Per Rifondazione Comunista "le ultime elezioni amministrative hanno prodotto clamorosi cambiamenti nella nostra Città"

"Le ultime elezioni amministrative hanno prodotto clamorosi cambiamenti nella nostra Città. Infatti, l'Amministrazione Ciliberti è tornata al governo della Città, con la differenza che... Ciliberti non è più il sindaco. Per il resto, tutto è rimasto lo stesso. Chi comandava prima, comanda adesso. Più cambiamento di così...cosa volete di più?" - si legge nel comunicato della locale sezione di Rifondazione Comunista.
"Ma non si preoccupino i cittadini di Monte Sant'Angelo: molto presto il neo sindaco Di Iasio e l'ex sindaco Ciliberti, stessa collocazione politica di centro, amici di lunga data e legati da un rapporto di parentela, faranno la pace, e allora tutto sarà davvero tornato al suo posto, esattamente come prima. Un vero lieto fine, di cui tutti dobbiamo gioire.

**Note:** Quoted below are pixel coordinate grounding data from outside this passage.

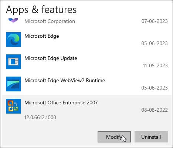Click empty area left of Modify button
Viewport: 173px width, 148px height.
pyautogui.click(x=49, y=137)
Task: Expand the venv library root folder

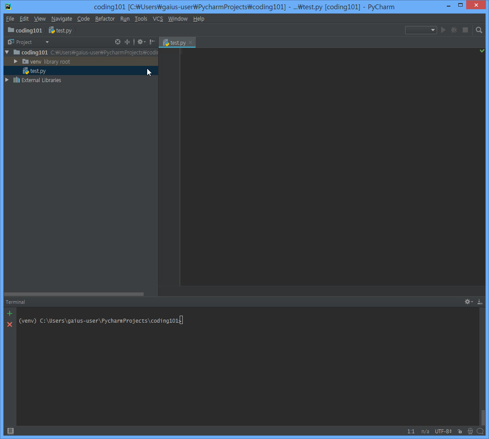Action: click(x=16, y=61)
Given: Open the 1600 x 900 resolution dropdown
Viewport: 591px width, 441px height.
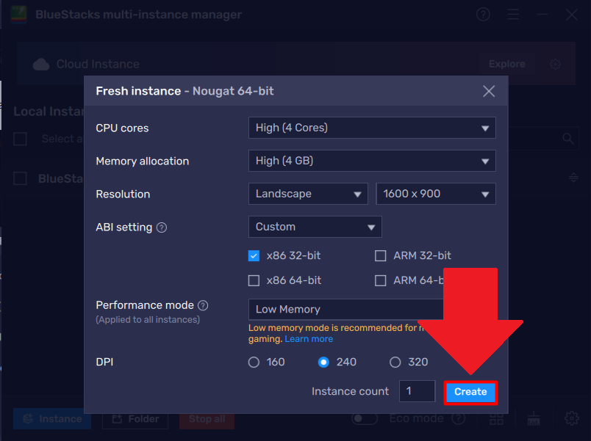Looking at the screenshot, I should pos(435,194).
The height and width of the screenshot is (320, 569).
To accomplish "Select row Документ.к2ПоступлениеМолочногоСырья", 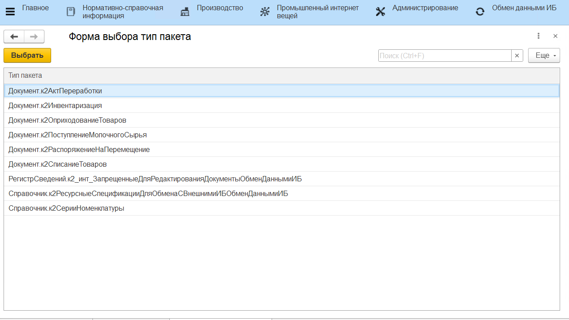I will [x=77, y=135].
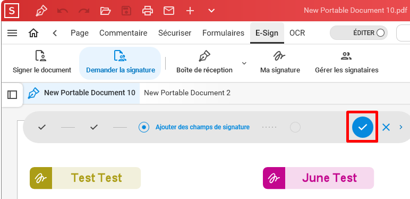Undo the last action
Viewport: 410px width, 199px height.
pyautogui.click(x=63, y=11)
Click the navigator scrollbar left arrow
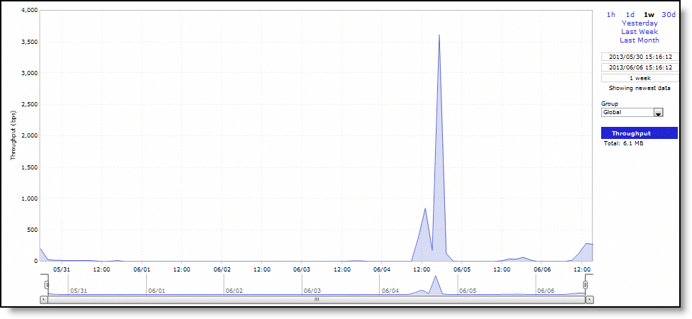The width and height of the screenshot is (692, 319). [x=44, y=300]
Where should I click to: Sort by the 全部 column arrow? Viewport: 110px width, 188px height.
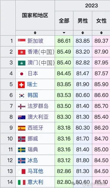(x=64, y=33)
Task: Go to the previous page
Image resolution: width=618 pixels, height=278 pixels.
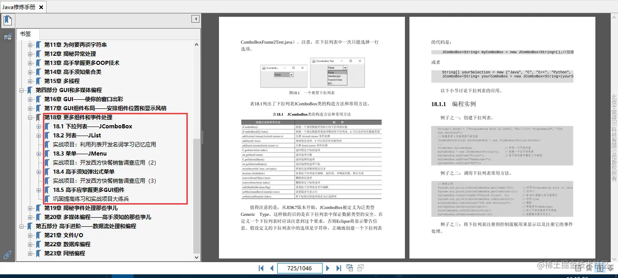Action: click(x=271, y=268)
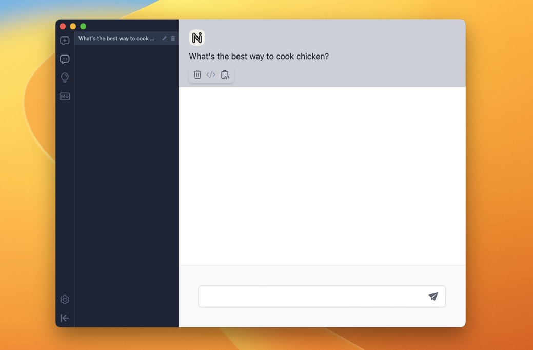Open the lightbulb prompts section
This screenshot has width=533, height=350.
pos(65,78)
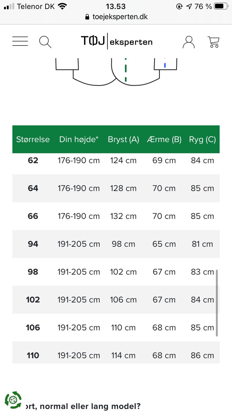Tap the Bryst (A) column header
The width and height of the screenshot is (232, 413).
(123, 139)
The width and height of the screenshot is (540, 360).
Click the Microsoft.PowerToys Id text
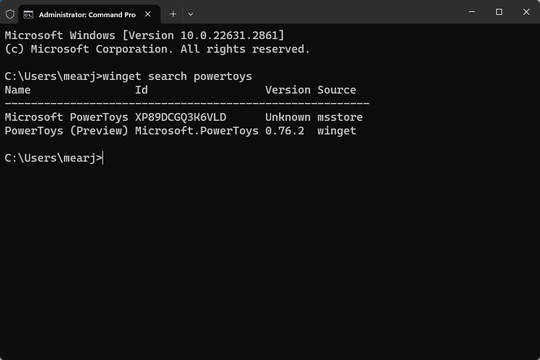click(x=197, y=131)
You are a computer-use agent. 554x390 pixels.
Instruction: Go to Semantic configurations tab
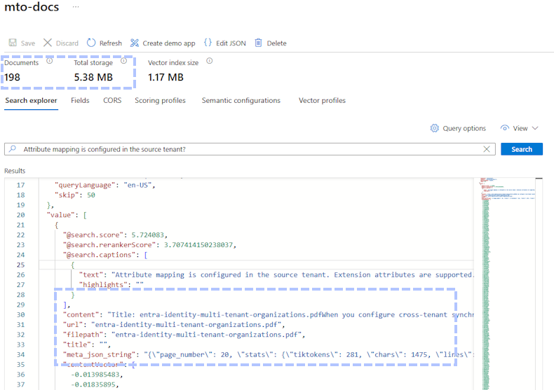[x=241, y=100]
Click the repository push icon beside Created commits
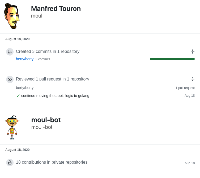The height and width of the screenshot is (178, 200). pos(10,52)
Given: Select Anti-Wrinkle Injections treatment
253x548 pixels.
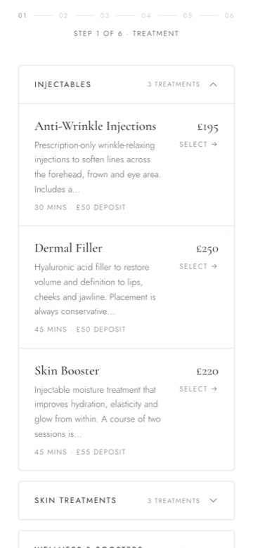Looking at the screenshot, I should click(x=198, y=144).
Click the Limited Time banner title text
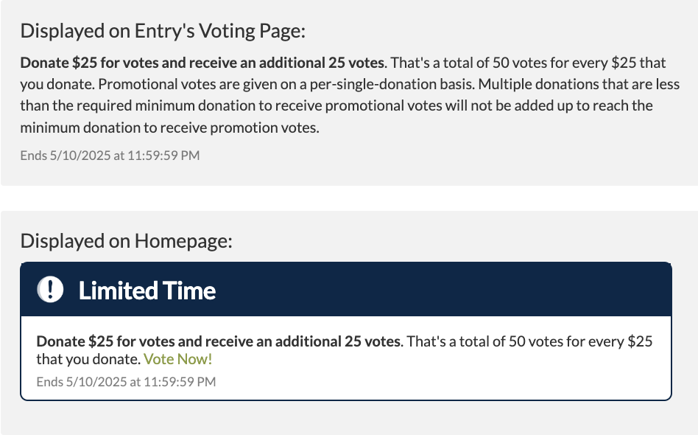This screenshot has height=435, width=698. [x=147, y=290]
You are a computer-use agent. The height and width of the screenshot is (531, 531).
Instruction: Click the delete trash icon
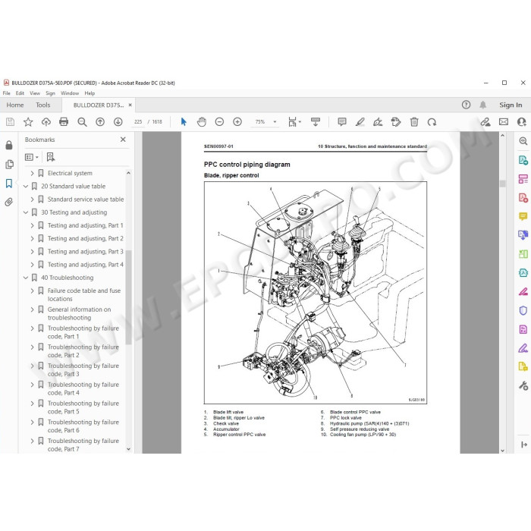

Nel suo romanzo "Il gattopardo" - tra le opere più importanti del '900 italiano - lo scrittore Giuseppe Tomasi di Lampedusa descrive il comportamento delle classi dirigenti siciliane (e meridionali in generale) nel passaggio tra la caduta del regno Borbonico e l'instaurarsi del nuovo Stato unitario italiano, evidenziando mirabilmente il trasformismo di tali classi, le quali, pur di conservare i propri privilegi e il proprio potere, passano con assoluta naturalezza al servizio dei Savoia, odiati sino al giorno prima.
In un passaggio famoso di tale romanzo, lo scrittore, proprio al fine di evidenziare la natura di tale trasformismo, fa dire a uno dei personaggi: "è necessario che tutto cambi, perché nulla cambi".
Bisogna prendere atto, tuttavia, che per la classe dirigente montanara è superflua persino questa finzione, non c'è nemmeno bisogno di simulare una qualche, pur minima, trasformazione. Tutto resta uguale a prima, senza neppure la necessità di fingere che qualcosa sia cambiato .
D'altronde, non è forse vero che a Monte Sant'Angelo va tutto benissimo? E, allora, cosa c'è da cambiare."